Cancela la mayor parte de los actos y homenajes creados para agasajarlo, porque su rechazo al peloteo y al lado absurdo de la vida social es real y no impostado, pero cuando recibe la invitación de ofrecer unas charlas en su pueblo, Salas, que ha sido su gran inspiración pero que no visita desde adolescente, decide acudir.
Y lo que él y nosotros encontramos allí (es su pueblo, pero podía ser el nuestro, o nuestra ciudad) efectivamente da para escribir muchos libros y tiene un fondo claramente trágico, aunque los directores de Ciudadano ilustre, Duprat y Cohn, hayan elegido con mucho acierto mostrárnoslo desde un humor descarnado y original, el ingrediente clave para hacer de esta una película brillante.
El Ciudadano ilustre es recibido en Salas con honores y paseado por el pueblo en un camión de bomberos junto a la reina de la belleza, pero a su marcha tiene que escapar corriendo entre disparos.
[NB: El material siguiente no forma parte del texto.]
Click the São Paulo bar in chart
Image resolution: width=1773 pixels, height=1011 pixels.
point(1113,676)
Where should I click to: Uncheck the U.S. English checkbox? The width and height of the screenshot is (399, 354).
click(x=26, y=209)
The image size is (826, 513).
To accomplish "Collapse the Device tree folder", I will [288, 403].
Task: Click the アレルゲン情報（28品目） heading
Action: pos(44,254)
Es lo que tiene mantener una cierta independencia, no aceptar amaños en un concurso del que es jurado, no acudir a comer a casa de gente que no conoces y no escribir “cosas lindas”. La combinación en el personaje de Óscar Martínez de éxito y personalidad propia lo convierten casi en un muñeco de vudú para los que fueron sus vecinos (con alguna excepción, como la de ese entrañable matrimonio que sale de su casa para ofrecerle una bebida caliente sin mediar palabra, sin crear con él una relación innecesaria).
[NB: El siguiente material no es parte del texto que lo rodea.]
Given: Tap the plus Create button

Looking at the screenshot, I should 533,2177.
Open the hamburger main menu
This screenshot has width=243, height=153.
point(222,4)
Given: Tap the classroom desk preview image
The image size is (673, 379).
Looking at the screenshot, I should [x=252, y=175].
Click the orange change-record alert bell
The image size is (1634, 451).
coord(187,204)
Hay muchas vergüenzas destapadas en Ciudadano ilustre: la ignorancia, la pleitesía ridícula con la que algunos tratan a una persona conocida, como si fuera una reencarnación del Rey Sol, y buscan entablar relación con ella como sea para alimentar el ego; la envidia, la no aceptación de que alguien pueda no hablar bien del lugar donde nació, el espíritu cursi, la hipocresía de quienes hablan una y otra vez de lo mucho que aman la cultura mientras fomentan la mediocridad a sabiendas, nuestro cansancio de todo cuando deja de ser novedad… y más. Vedla para comprobarlo, pero creemos que en lo que encuentra en Salas hay más documento que caricatura. Y pese a ello, o seguramente por eso, Salas vuelve a convertirse en su inspiración, en su tabla salvavidas en una etapa de sequía creativa.
Ciudadano ilustre no deja de hacernos reír mientras apunta con bala a nuestras miserias, una y otra vez, así que la carcajada se hace compañera del espanto en una historia con trazas de parábola. Los guiones y la trama no dejan nada al azar; en toda situación encontramos un motivo para reflexionar sobre nuestro lado mediocre y para reír por no llorar. (Ya anticipaba la catástrofe su accidentada llegada al pueblo, el coche atrancado, las hojas de sus libros que tuvieron que usar el chófer y él para calentarse y para alguna necesidad más).
A Óscar Martínez (Copa Volpi) lo recordaremos mucho tiempo por esta interpretación sin excesos, con la media sonrisa justa de ironía y de decepción, de un Nobel al que hubiéramos querido leer.